The festival was set on six blocks of Columbus Avenue south of Mass Ave that had been closed to traffic. There were stages at the respective north and south ends of the area, and people were free to travel back and forth between them. Vendors sold memorabilia and food. There was Caribbean cuisine (I had some delicious curried goat), barbecue and traditional street fair. There were also booths for cultural institutions, such as WBUR and JazzBoston, to connect with the community. Events at the festival ranged from a drum-off hosted by the Blue Man Group to a special “KidsJam” area presented by Berklee’s Music Education Department.

Though it was your typical dreary Boston day, the weather varying from a drizzle to an outright downpour, there was still a sizeable crowd, with people putting on ponchos or holding up umbrellas in order to enjoy the open air music. The artists, too, didn’t let the rain get them down. The performers—one in particular—effectively demonstrated just why jazz is still so relevant and important today.
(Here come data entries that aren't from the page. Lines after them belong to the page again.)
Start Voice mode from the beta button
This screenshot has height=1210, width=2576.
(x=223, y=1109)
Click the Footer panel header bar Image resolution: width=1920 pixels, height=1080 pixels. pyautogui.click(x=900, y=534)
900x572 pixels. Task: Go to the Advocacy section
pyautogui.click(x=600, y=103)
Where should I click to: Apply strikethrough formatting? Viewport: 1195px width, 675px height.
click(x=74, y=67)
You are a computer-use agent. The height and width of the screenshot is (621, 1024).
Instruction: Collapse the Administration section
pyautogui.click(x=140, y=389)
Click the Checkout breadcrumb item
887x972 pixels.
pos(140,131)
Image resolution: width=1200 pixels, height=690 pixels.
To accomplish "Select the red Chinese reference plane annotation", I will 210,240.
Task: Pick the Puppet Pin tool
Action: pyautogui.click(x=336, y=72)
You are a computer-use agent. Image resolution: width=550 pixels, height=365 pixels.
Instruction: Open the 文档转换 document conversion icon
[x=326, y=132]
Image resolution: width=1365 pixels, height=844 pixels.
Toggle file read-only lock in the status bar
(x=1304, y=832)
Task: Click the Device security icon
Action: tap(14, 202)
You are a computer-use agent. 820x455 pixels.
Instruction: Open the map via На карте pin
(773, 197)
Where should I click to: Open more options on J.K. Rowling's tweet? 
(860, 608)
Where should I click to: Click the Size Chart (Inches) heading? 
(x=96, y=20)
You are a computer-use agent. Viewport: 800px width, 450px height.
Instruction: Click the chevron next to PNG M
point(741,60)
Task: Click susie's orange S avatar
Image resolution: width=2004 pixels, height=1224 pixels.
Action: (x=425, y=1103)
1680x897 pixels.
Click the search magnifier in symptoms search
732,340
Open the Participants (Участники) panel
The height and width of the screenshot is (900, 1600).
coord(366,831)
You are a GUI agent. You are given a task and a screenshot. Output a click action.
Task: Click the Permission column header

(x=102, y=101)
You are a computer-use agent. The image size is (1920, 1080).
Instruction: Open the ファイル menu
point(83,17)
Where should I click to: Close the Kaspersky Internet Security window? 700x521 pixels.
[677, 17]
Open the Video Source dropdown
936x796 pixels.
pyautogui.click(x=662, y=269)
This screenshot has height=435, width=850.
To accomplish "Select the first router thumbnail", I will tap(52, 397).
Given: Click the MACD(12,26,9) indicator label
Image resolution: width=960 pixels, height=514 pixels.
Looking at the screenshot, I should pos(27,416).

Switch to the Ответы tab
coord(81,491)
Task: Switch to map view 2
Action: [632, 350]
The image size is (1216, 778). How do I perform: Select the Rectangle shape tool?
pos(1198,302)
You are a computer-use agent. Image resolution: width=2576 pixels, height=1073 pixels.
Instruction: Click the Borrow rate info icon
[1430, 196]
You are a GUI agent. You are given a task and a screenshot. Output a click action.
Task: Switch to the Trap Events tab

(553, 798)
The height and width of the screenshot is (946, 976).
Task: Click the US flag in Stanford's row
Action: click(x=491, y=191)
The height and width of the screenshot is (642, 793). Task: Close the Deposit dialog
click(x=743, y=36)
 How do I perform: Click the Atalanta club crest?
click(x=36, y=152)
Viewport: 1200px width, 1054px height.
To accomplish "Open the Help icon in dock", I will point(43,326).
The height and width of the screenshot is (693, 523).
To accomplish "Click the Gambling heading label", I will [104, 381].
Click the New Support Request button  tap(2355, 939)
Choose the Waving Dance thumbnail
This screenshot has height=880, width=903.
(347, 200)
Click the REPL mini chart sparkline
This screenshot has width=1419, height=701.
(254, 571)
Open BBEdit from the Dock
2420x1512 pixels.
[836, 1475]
The highlight of the show for me was the stellar performance by recent Berklee graduate Emily Estefan. Estefan unequivocally showed that the genre is in very capable hands. For over an hour, she brought a dynamic energy and varied musical palette that captivated the crowd.

The daughter of famed Cuban-American musicians Gloria and Emilio Estefan (her mother was in attendance Saturday), 22-year-old Emily Estefan proved without a doubt that jazz is very much alive. A talented multi-instrumentalist, she played drums and guitar, in addition to providing leading vocals. Her voice was incredible, with a high vocal range, deftly projecting and holding our attention through the pouring rain.

Estefan performed original works, in addition to covers like Michael Jackson’s “Rock with You.” Her songs were individually distinct, blending influences from Prince to Santana to the Talking Heads. This mix of the old and new, the implementation of soul and R&B and funk and pop infused with Latin jazz roots felt compelling and fresh. The highlight of her show was the medley of songs from women that she felt were her inspirations, spanning a century, from Billie Holliday to Beyoncé. Her live rendition of “Crazy in Love” was amazing.

Like any artform, jazz has to evolve to stay relevant. But that’s what it’s good at—the genre is adept at co-opting and celebrating new sounds. If jazz inspired rock and R&B and hip-hop, then I think we’ve finally reached the point at which it’s now taking back these sounds, adding them back into the mix.

At its core, jazz is ephemeral; it’s about the moment. Jazz creates a powerful, shared experience, in which people are actively listening and improvising, expressing themselves and collaborating in a dynamic, nonverbal way. It’s a conversation, and last week’s festival showed me that it’s still in dialogue with both the past and the future.

After attending the Berklee Beantown Jazz Festival, I’m no longer under the impression that jazz is on the verge of dying out or becoming obsolete. It was evident that a diverse, large group of people are very still passionate about making and consuming the musical genre, and that, as it evolves, it’s going to become even greater. My only hope is that someone figures out how to host jazz artists in the area in a way that people of all ages can attend and hear this amazing artform, so we can ensure that there’s an audience for years to come.